Del Maestro and his team experimented with changing the conditions in the simulator to see how users would respond. “For example, we looked at colour; if you changed the colour of the tumour, the junior residents and senior residents changed their operation based on colour,” explains Del Maestro. “Expert neurosurgeons did not. Then we change the feeling of the tumour, and what we found was that experts change their operation substantially based on the difference in feeling.”
It was then a case of determining which of these variations was most important, which involved the use of artificial intelligence, or more specifically, machine learning. This was for two main reasons. “Firstly, it is not influenced by what the surgeon thinks, it’s only in what the data shows,” says Del Maestro. “Secondly, you could look at 5,000 or 6,000 different components in one operation. For example, your instrument speed, which instrument you chose, how much tremor you have, how much movement you have with the different instruments, there’s no way the human mind can deal with this amount of data.”

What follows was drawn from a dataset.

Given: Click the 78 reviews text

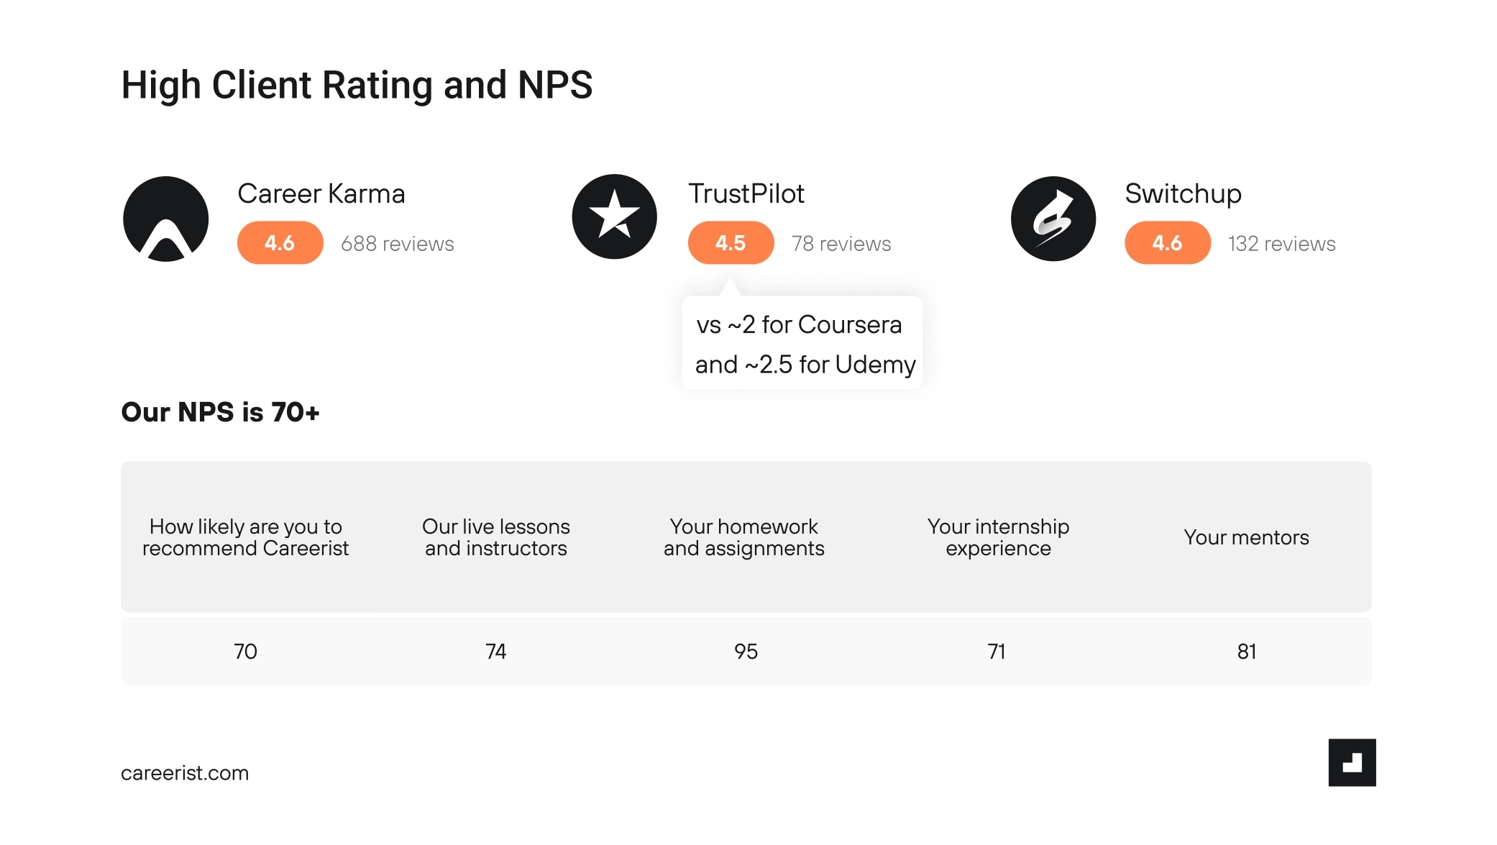Looking at the screenshot, I should point(841,244).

Once a shortlist of attributes of expertise was established, researchers needed to narrow this down further to ensure that all neurosurgeons in training were taught those skills. To do this, Del Maestro and his team use another type of artificial intelligence: artificial neural networks. These are systems that work similarly to the brain, with billions of cells interacting with each other. To give an idea of scale, there are more connections in one human brain than there are stars in the Milky Way.
Using these artificial neural networks to assess a disc removal operation on the spine revealed important differences between users. “The most important thing that differentiated an expert from a non-expert was the number of times that their instrument came dangerously close to the spinal cord,” explains Del Maestro. “If you don’t touch or don’t go near the spinal cord with your instruments, you’re most likely an expert, because experts know that it’s important to avoid these structures.” Discrepancies were also found in the amount of force used. “Junior residents use too much force, senior residents decrease the force, and consultants or experts use much less force,” says Del Maestro.
Although these results are hugely promising for the training of neurosurgery, integrating this into standard practice will not be straightforward. “We’ll have to prove to surgeons that if you’ve trained on the simulator, your patients are going to have better outcomes,” says Del Maestro. “We’re not at that level yet, but that’s what we’re focusing on.”
There is reason for optimism about the future, however. “In the future all individuals who are doing surgery will be trained on simulators, even before they ever get to work in an operating room,” says Del Maestro. “In future operating rooms, the surgeon is going to be assisted by intelligent machines. They’re going to talk to you as your VR operative assistants talk to you in the simulator labs helping to focus all aspects of the operation on patient safety.”
To make this a reality, three key steps need to be taken. “If you want to get ahead of this curve that is developing, companies need to be involved in developing simulators,” Del Maestro says. “The next thing is that researchers need to prove those simulators provide operative simulations that look and feel real, and that practice on them helps patients in the operating room by improving outcomes. Then you need to have companies who now make operating room instruments develop intelligent instruments and machines that will generate and use data to hopefully continue to improve neurosurgeon performance over time.”